According to an article on Physical Therapy & Rehabilitation Journal, adding weight to your wheeled walker is going to help a lot in your coordination and balance. The article goes ahead to say that to add weight to any walker, all you will need is some mechanical tubing and then go ahead to add a plumber’s melted lead.
Weighted walkers for ataxia
According to Neurologic Interventions for Physical Therapy, a weighted walker is going to afford people with ataxia more stability and mobility. Suzanne C. Martin and Mary Kessler say that it is the best option for people with ataxia. A wheeled walker with a seat they say would be appropriate for when you want lots of rest periods. A motorized scooter would be great if you have tremors or are likely to easily fall when walking.
Weighted walker for Parkinson
According to Physical Medicine and Rehabilitation: Principles and Practice, Volume 1, people with Parkinson’s gait can benefit from assistive devices such as weighted walkers to help them have stability.
The book, Frontotemporal Disorders: Information for Patients, Families, and Caregivers, weighs in on this discussion with evidence that weighted walkers with sandbags over the lower front rung do help with giving Parkinsons patients balance.
The book Dementias say that when doing physical therapy for PD patients, it is good to have a weighted walker that will help the patient get more balance and be stable when walking.

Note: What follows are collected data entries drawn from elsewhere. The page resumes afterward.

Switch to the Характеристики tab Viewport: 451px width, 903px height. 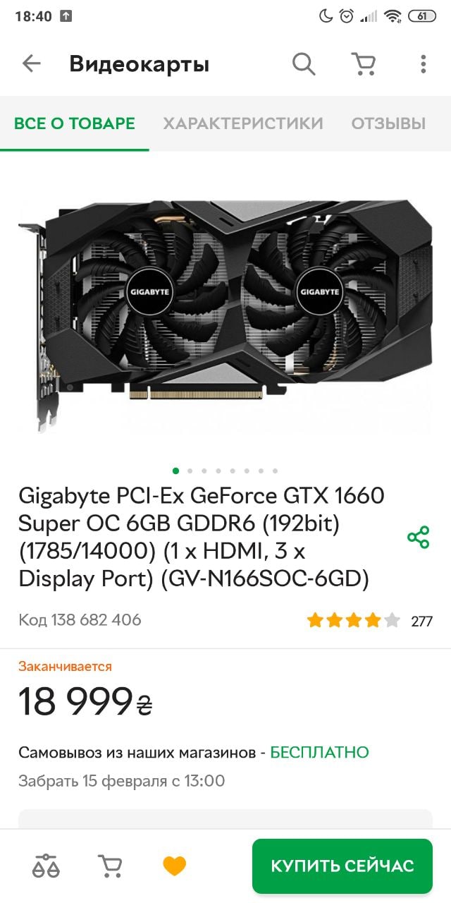tap(243, 123)
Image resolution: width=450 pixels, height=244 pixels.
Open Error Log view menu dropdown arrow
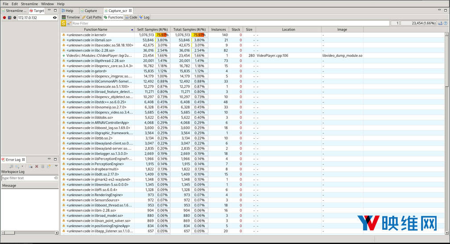(x=56, y=166)
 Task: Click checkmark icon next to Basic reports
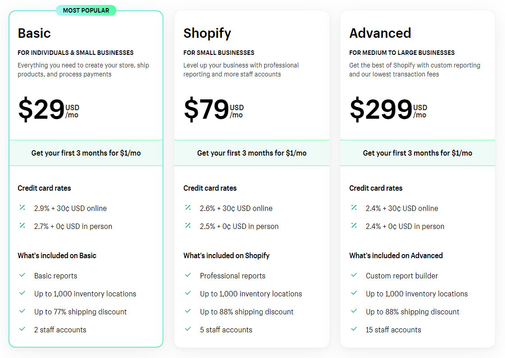[22, 275]
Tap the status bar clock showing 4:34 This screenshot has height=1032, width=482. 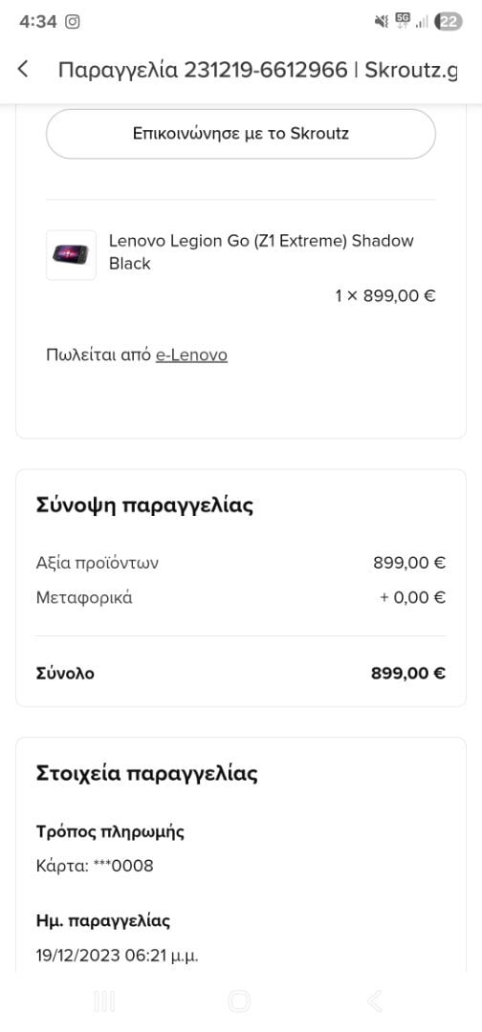tap(38, 22)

What contributes to the weight of the walker
A walker’s weight contributes to the stability and balance that a patient will have when using one. While lightweight is going to be easy for the patient to carry around, it is not always the best. That is why we recommend that one get a ustep walker which has been shown to be heavy with a stable base and a reversible braking system.
Here we look at factors that contribute to the weight of your walker:
Accessories in the walker will include a seating space plus headrest that will help in adding the weight of your walker. You could also have one that has a storage pouch so that the patient can carry some personal effects as they move around.
Wheeled walker is of course going to be heavier than the standard model. The wheels add weight and will of course have brakes or rubber stoppers that add to the weight of your walker.
Frame size and material
The frame material of your walker as well as how big it is contributes to the overall weight. Aluminum frames are the lightest while steel will be heavier.